Bangladesh is twinned with Guides Australia Incorporated, on the Bangladesh-Australia Child Health project. It also works in co-operation with other national Girl Guide/Girl Scout organizations, receiving support for such projects as its home for vagrant children.
The Association liases with the government, and with national and international non-governmental organizations involved in work with children, young people and women. Activities include workshops, seminars and combined rallies and festivals. The Association makes every effort to observe United Nations designated years.
Guiding in Bangladesh is well received by the authorities and the public. The Association organizes radio and television programmes for each age group, and Guides take part in cultural evenings of dance, music and drama to promote contact between members of the
Movement and the public. The Association has produced a film show on Guiding in Bangladesh. Posters and banners on Guiding are featured on public display, and the Association also publishes a quarterly periodical, Sangbad Bichitra.

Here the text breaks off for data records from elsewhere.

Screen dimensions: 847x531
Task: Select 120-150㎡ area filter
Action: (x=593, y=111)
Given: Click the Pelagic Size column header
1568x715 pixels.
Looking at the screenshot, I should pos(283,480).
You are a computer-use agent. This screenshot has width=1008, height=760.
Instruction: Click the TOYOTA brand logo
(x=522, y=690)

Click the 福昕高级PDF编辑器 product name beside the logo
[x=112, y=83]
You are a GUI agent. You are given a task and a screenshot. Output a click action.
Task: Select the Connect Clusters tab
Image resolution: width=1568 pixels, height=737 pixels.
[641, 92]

In order to extend Guiding to every part of the country, the Association has trained 24 junior trainers to spread Guiding to villages under the leadership of the district commissioners. Training is also carried out at the Association’s National Training Centre in Dhaka for leaders from remote villages.
The Association organizes many training courses on specialized subjects including block and batik print, sewing, karate, cutting vegetables, making and arranging artificial flowers. Training camps for Patrol Leaders and adults are arranged as part of the camping programme.

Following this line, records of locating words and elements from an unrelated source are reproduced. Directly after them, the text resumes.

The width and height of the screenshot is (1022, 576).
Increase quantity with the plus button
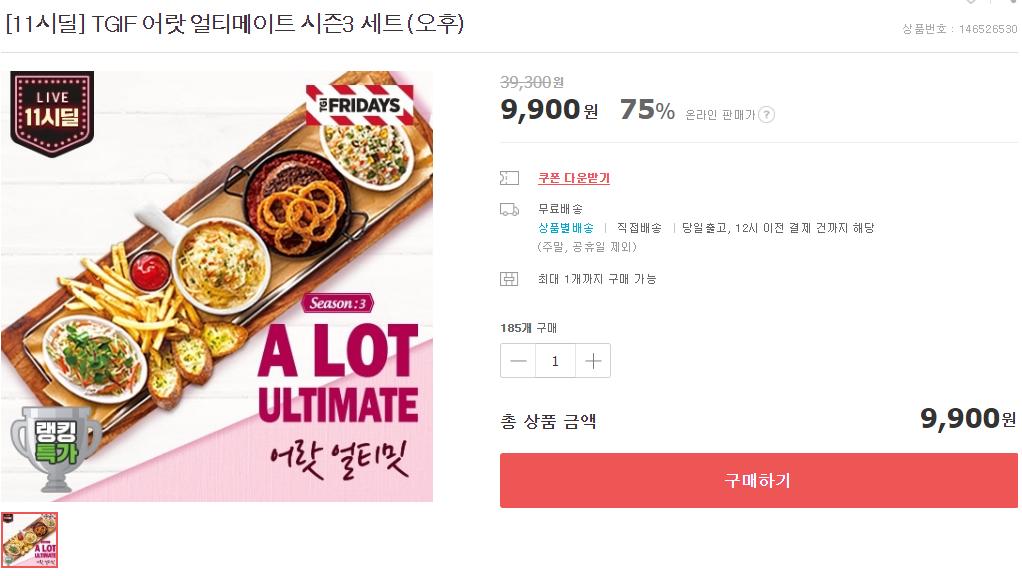[x=592, y=361]
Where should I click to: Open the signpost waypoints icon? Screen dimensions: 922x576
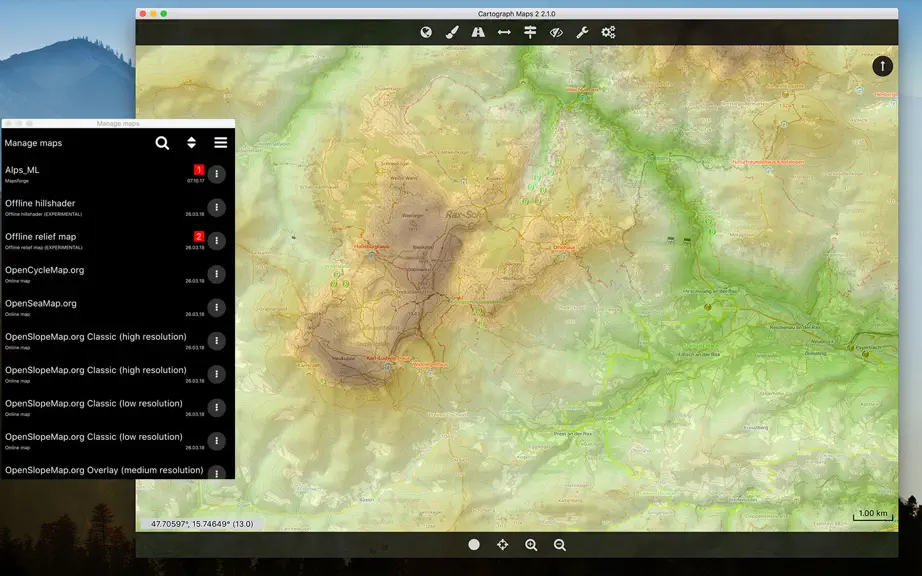click(x=530, y=32)
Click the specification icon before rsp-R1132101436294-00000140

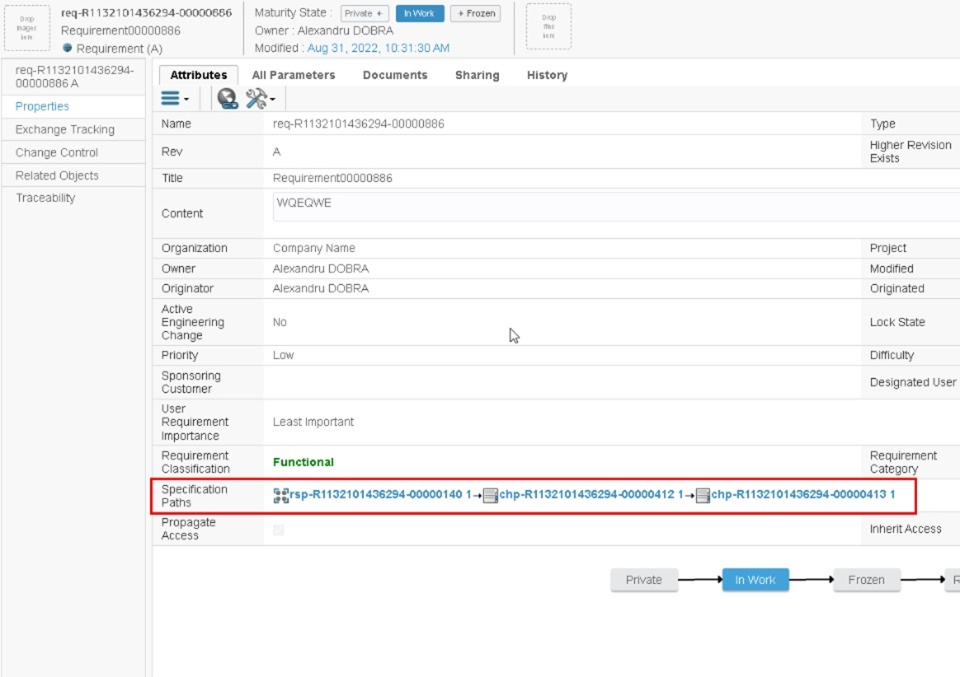281,495
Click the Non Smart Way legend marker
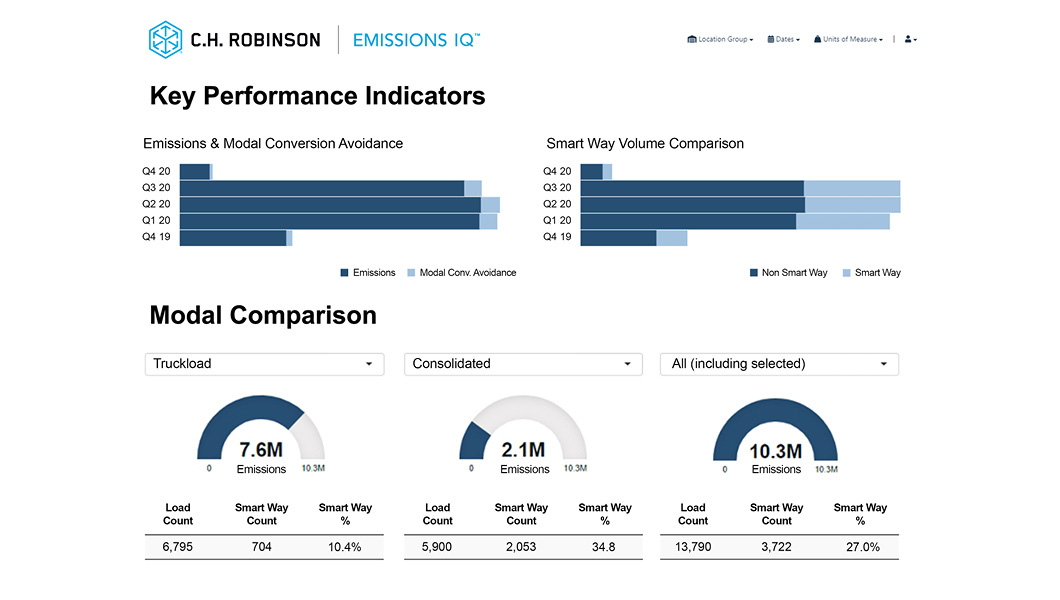Screen dimensions: 1060x600 click(x=754, y=273)
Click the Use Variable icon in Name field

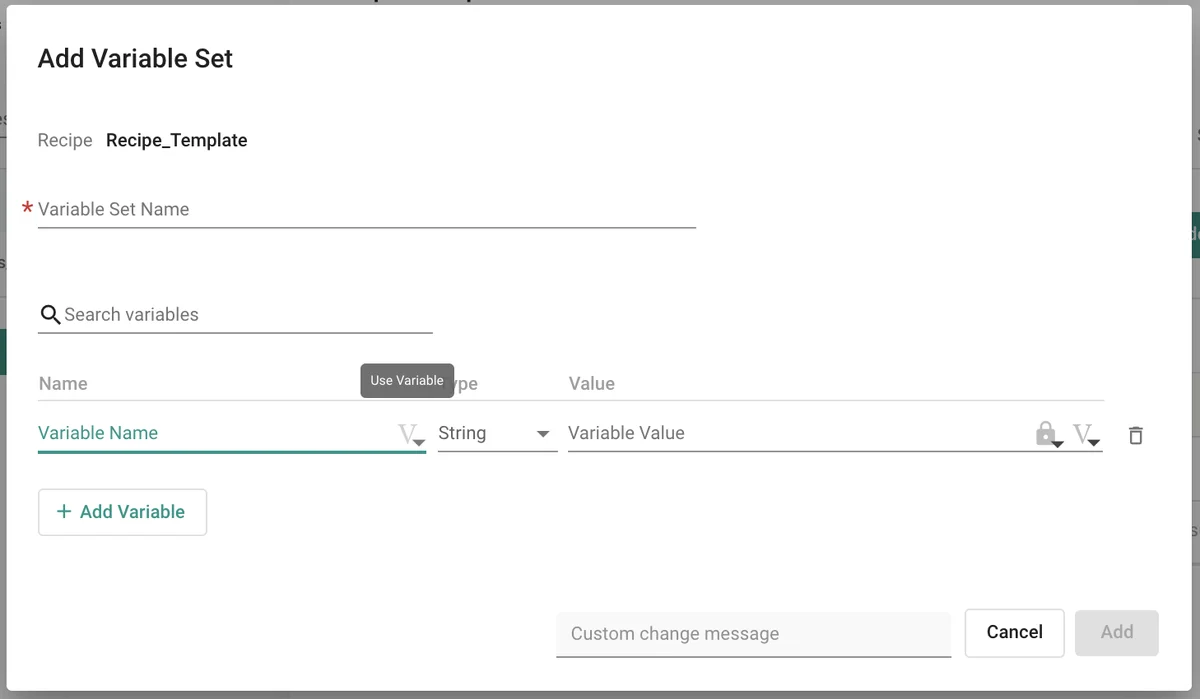pos(410,434)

Outdoor and Environmental Activities
District and regional camps are held each year and national camps every two years, while special camps are organized for underprivileged Guides and for members of shelter homes.
The Association is involved in regular tree-planting projects in co-operation with the Bangladesh Forestry Department. In the summer, Guides throughout the country organize programmes to plant and maintain trees at school premises, at roadsides, and in villages.